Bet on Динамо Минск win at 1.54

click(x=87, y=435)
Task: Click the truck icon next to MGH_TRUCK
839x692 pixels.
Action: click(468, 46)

-- -- --

▶ _Aim of the exercise_
Transcribe the listing above in full, so that every line matches exactly.

▶ _Result for this task_
Bet on Динамо Минск win at 1.54

click(x=87, y=435)
Task: Click the truck icon next to MGH_TRUCK
839x692 pixels.
Action: click(468, 46)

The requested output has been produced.